Dependency review. Logs and lockfile diffs are full of version strings buried in noise. Extracting them gives you a quick inventory of what is actually in play, which is the starting point for spotting an outdated or duplicated dependency. When you only need to confirm that a pile of versions are well-formed rather than collect them, the Semantic Version List Validator does the focused check.
Why local processing matters here
I reach for this most when a teammate drops a CI log into chat and asks which builds it covers. The log is forty kilobytes of timestamps and stack traces with a dozen versions scattered through it. I paste it in, take the deduped list, and answer in under a minute, and because the parsing runs entirely in my browser, I never have to think about whether that log contains an internal hostname or a token I should not be uploading somewhere. For changelogs, lockfiles, and log snippets, a few megabytes of text is plenty; for a gigabyte CI archive, grep the relevant lines locally first, then paste those.

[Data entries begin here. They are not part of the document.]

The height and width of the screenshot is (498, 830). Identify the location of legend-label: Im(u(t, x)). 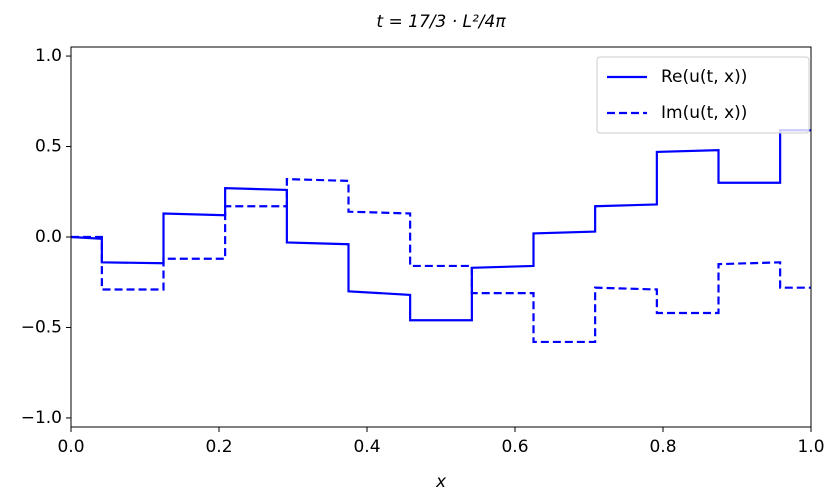
(704, 113).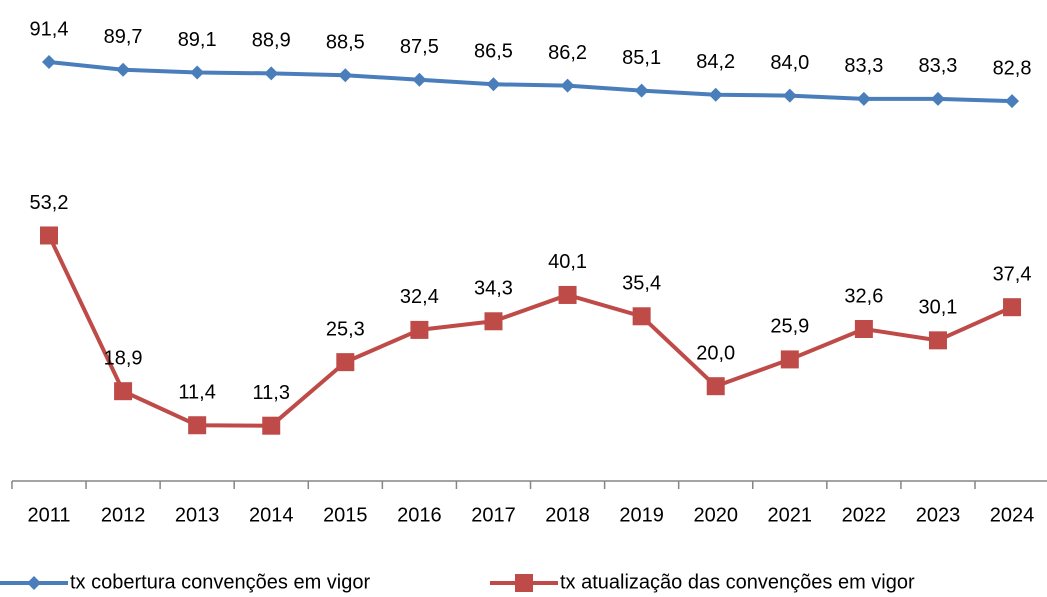  I want to click on data-label: 35,4, so click(642, 284).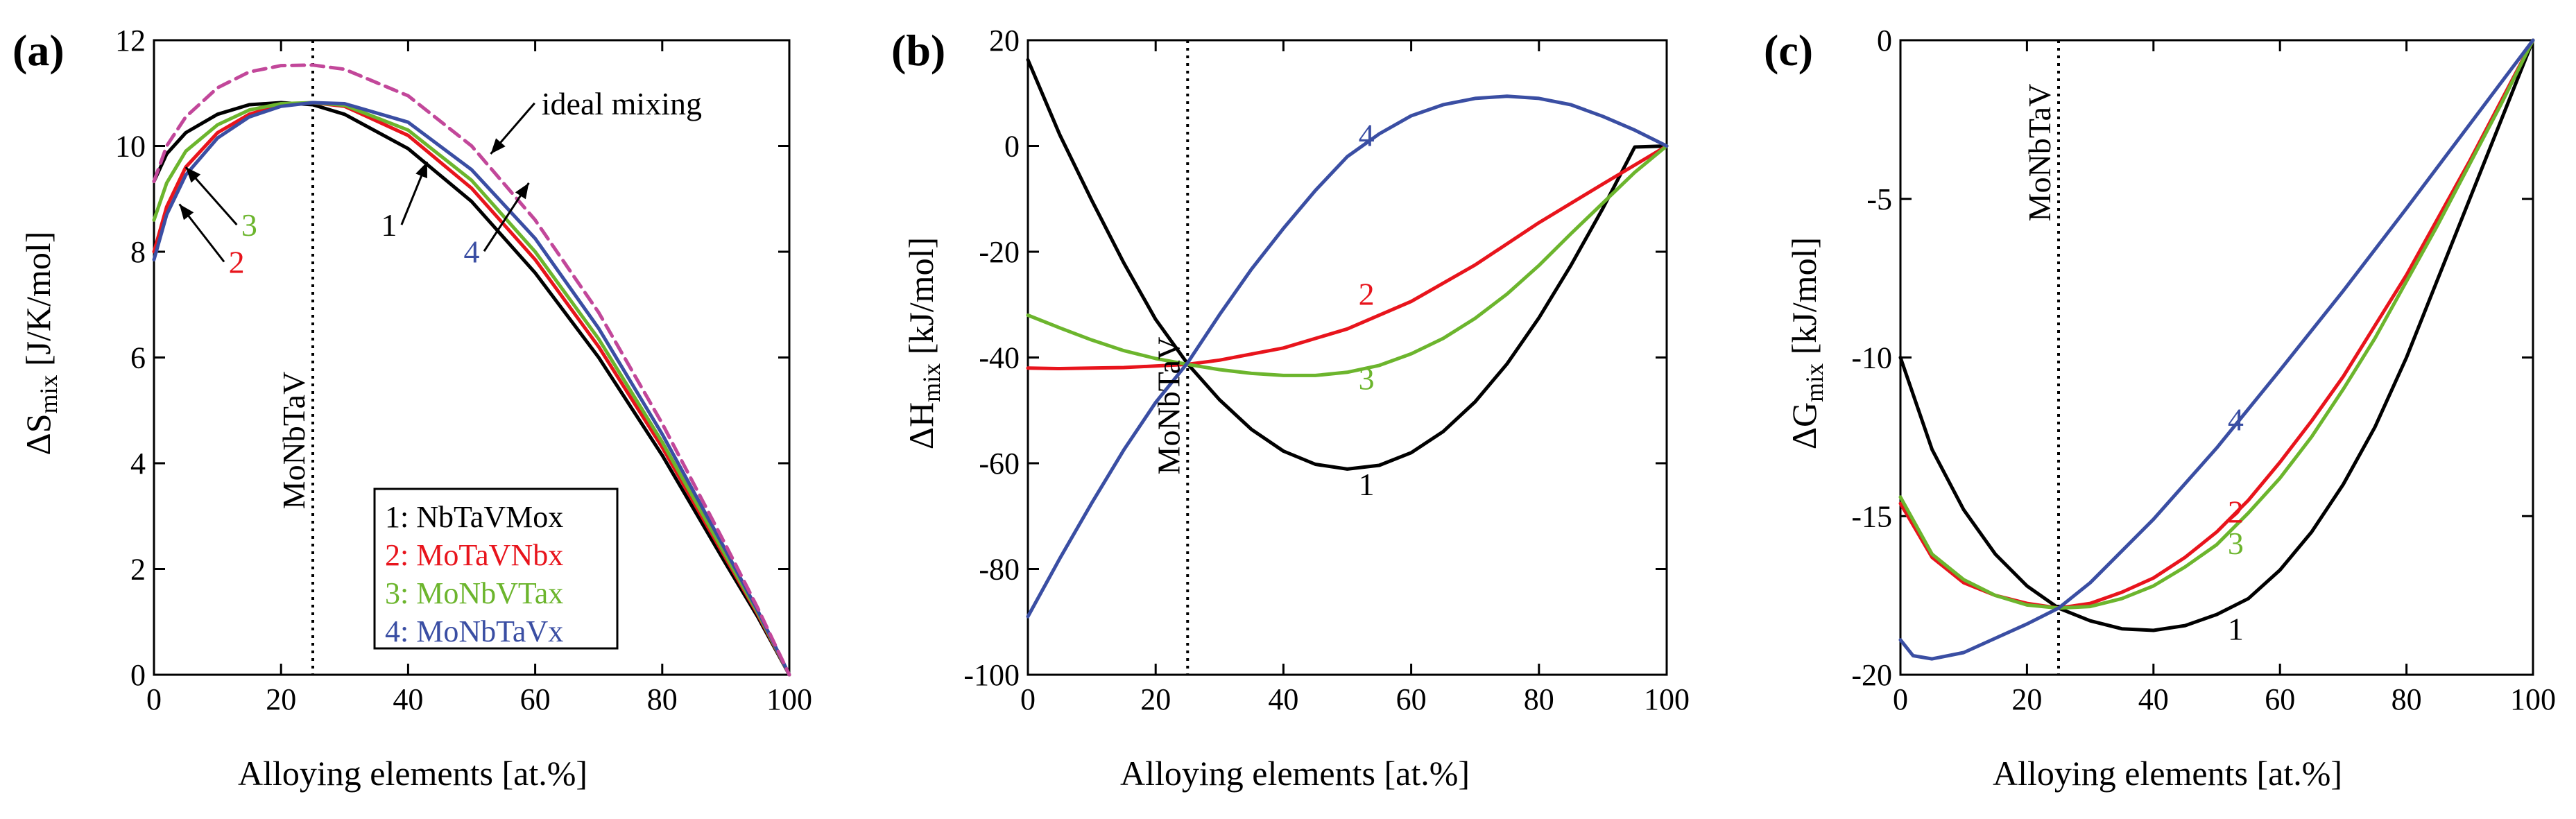  What do you see at coordinates (408, 699) in the screenshot?
I see `x-tick-label-a: 40` at bounding box center [408, 699].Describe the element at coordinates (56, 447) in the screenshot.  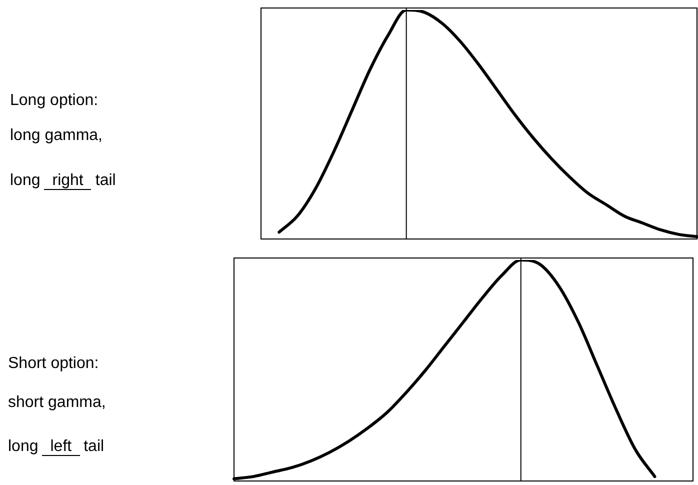
I see `text: long left tail` at that location.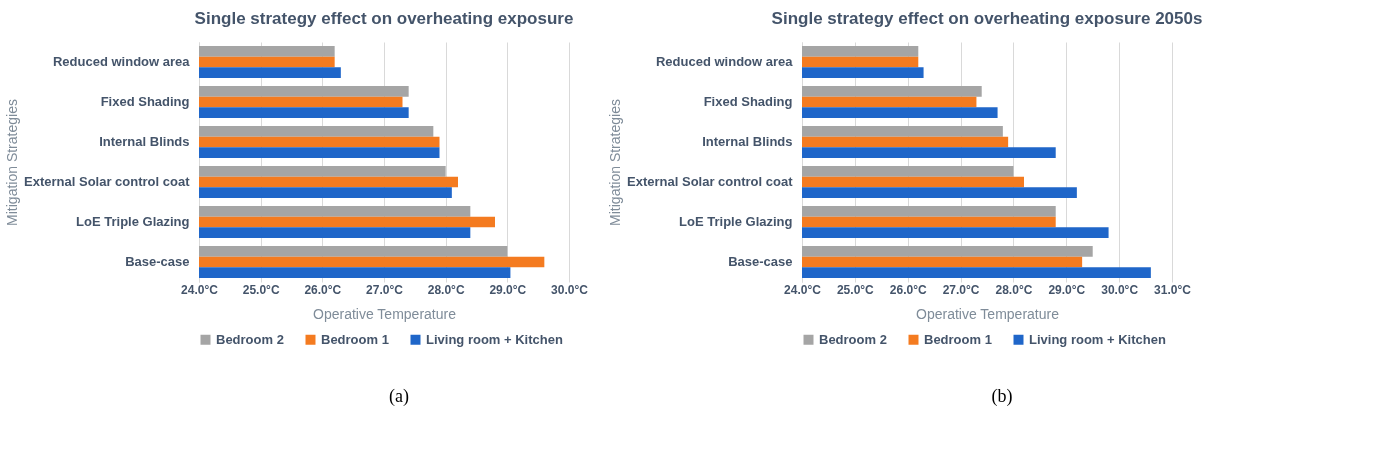 This screenshot has height=464, width=1389. I want to click on chart-title: Single strategy effect on overheating exposure 2050s, so click(987, 18).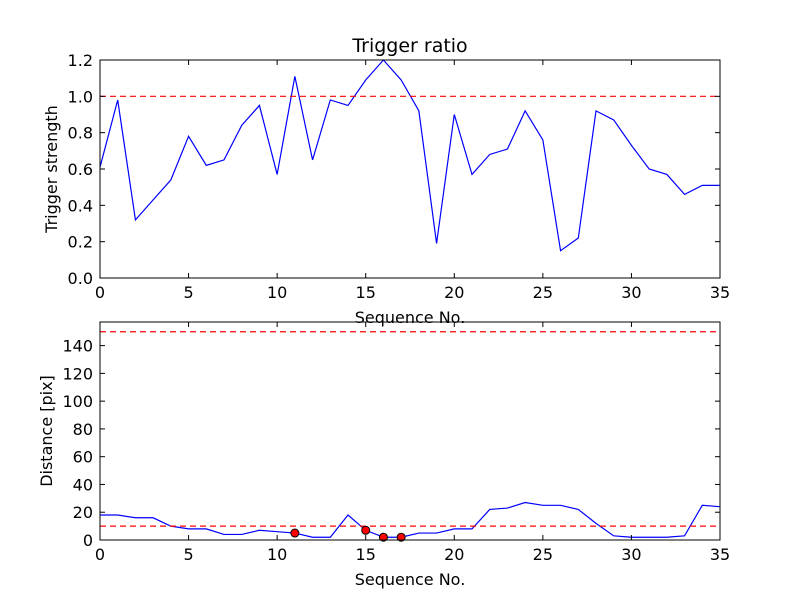 The width and height of the screenshot is (800, 600). Describe the element at coordinates (46, 431) in the screenshot. I see `bottom-y-axis-label: Distance [pix]` at that location.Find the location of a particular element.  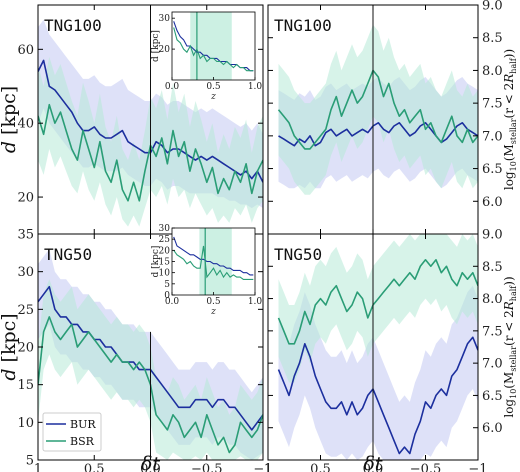

legend-label-bsr: BSR is located at coordinates (82, 442).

That local-only guarantee is the quiet reason to prefer a browser tool over a random web service for this. Version strings travel with the context around them, and that context is frequently something you would rather not hand to a server.
Where this fits
Extraction is usually the first step. Once you have the clean list, you might normalize edge cases, collapse near-duplicates, or reformat for a specific target. The extractor covers the common path end to end, and when one stage needs more attention, the dedicated tools take over from there without making you re-paste your source.